Of course, it had taken him three hours to push through the flooded roads in his SUV. The kids had to get out every fifty yards, it felt like, to drag branches out of the way so cars could pass, but since their entire reason to get out of their safe, mostly unflooded houses was to help their community, none of them complained much, not even Maisy, who would probably rather be sewing quilts with her mother’s church.
They’d been about half a mile from Thelma’s place when Theo’s radio had squawked.
“Imelda—”
“Theo, the dam’s gone. Just… gone! You’ve got five minutes, maybe ten, before your truck’s a boat. Find high ground now!”
Theo had stared at the stretch of pitted, sand-and-branch covered road in front of him, done the math, and consigned his poor vintage Chevy Tahoe to the junk pile.
“Hold on!” he’d
barked to the kids, because although he knew they had their seat belts on, they sure as shootin’ weren’t ready for the next two minutes.
He floored the accelerator, steered around as many obstacles as he could, and ran flat over the ones he couldn’t.
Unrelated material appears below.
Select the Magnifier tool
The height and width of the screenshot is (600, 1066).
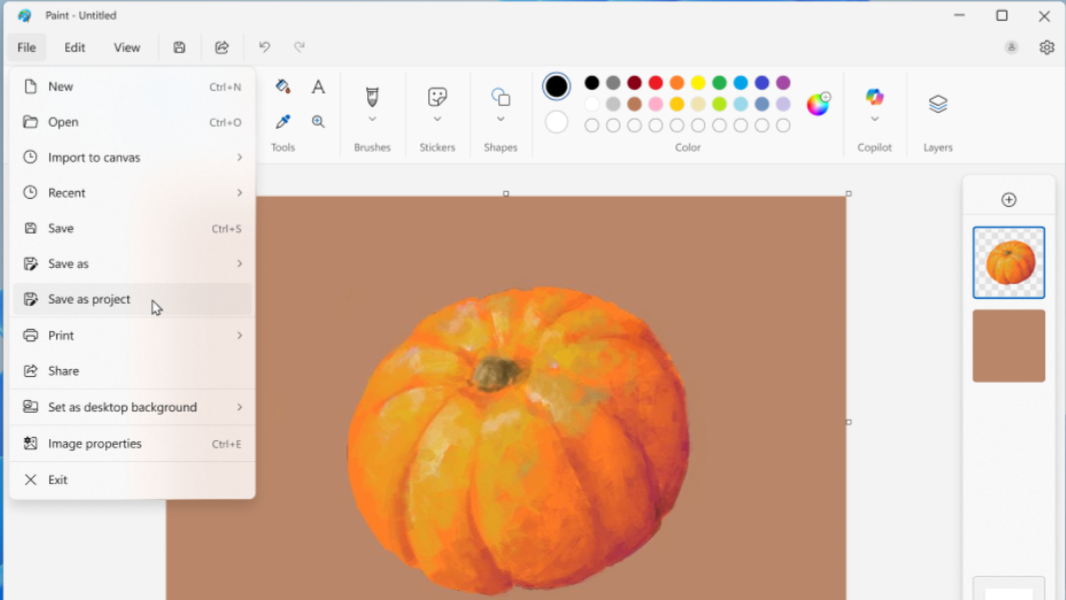click(x=318, y=121)
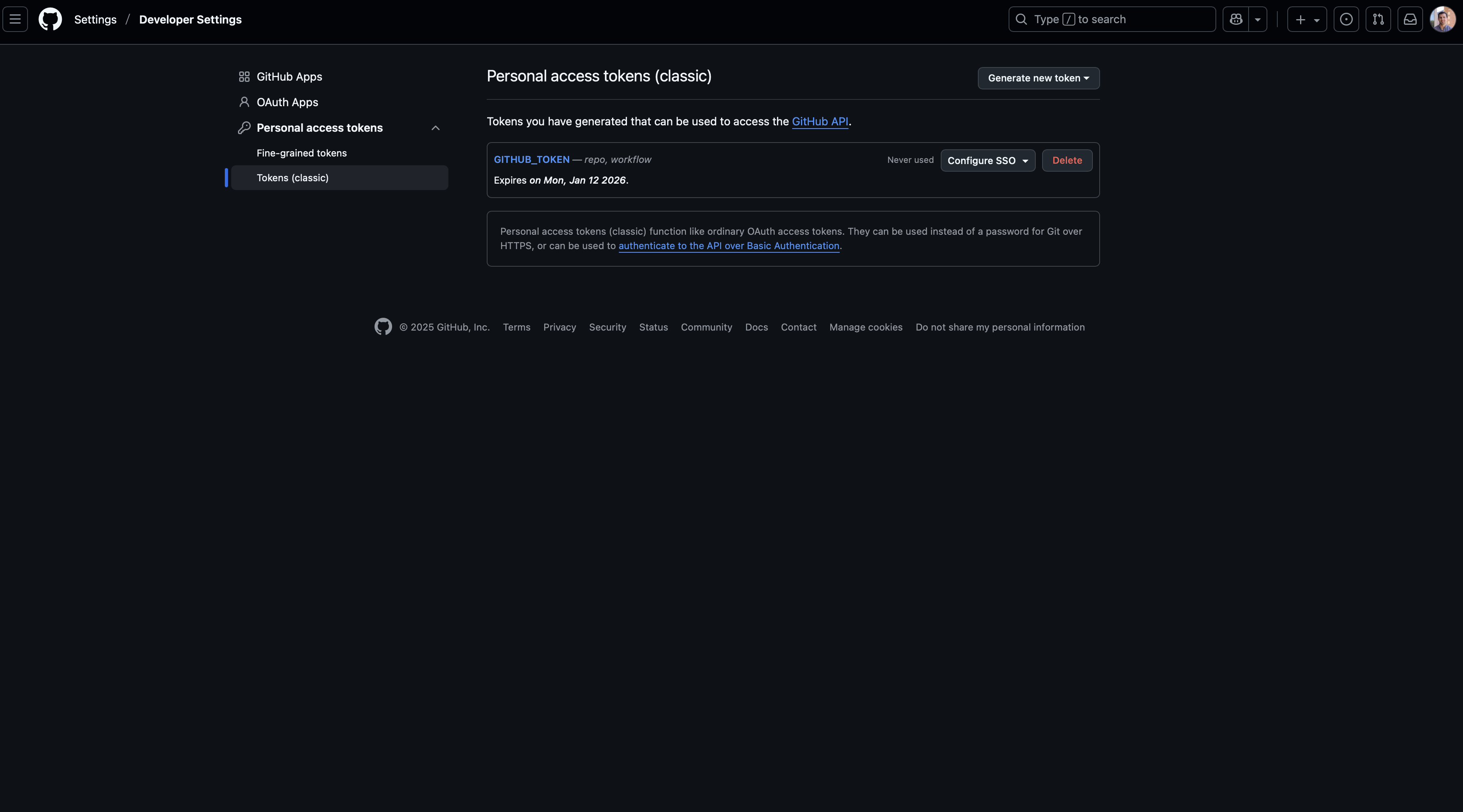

He figured that if the axle broke, he and the kids would be running, but until then, the SUV would get them as far as it could go faster.
By the time they got to Thelma’s tiny cottage with the big garden porch, the water was up to the first of the porch’s steps.
Theo took stock as they got out of the SUV and splashed toward the house. Thelma’s son had recently rebuilt the thing—it had a fancy garden hose winder, a built-in wooden supply box for garden tools, and a sturdy guardrail all the way around it, except for the steps. The porch’s four-by-four support posts had probably been driven in pretty deep, but they were already loose in the saturated soil. The slats that made up the deck of the thing looked sturdy. Theo figured—or desperately hoped—that if they detached the porch from the house, it would float.
And since part of Thelma’s roof had caved in during the storm, they were going to have to pray it did.
“Errol, Skeet,” he barked, putting all the authority he could muster into his voice. “I need you two to grab the hatchet from the back and a saw from the wooden box and cut those struts—you see them? The ones that attach the porch to the house?”
“Skeet can do that,” Errol said. “I’ll use the saw and cut the big support post—see? It’s not pulling out like the others.”
“Shit,” Theo said, and he figured the kids should get a medal because not one of them mentioned the swear word, which was fine because he figured they were all about to say more of them.
“What do you need me to do?” Maisy asked anxiously.
“You know the ice chest with all our emergency supplies in it and the bungee cord?” he asked, thinking as quickly as he could.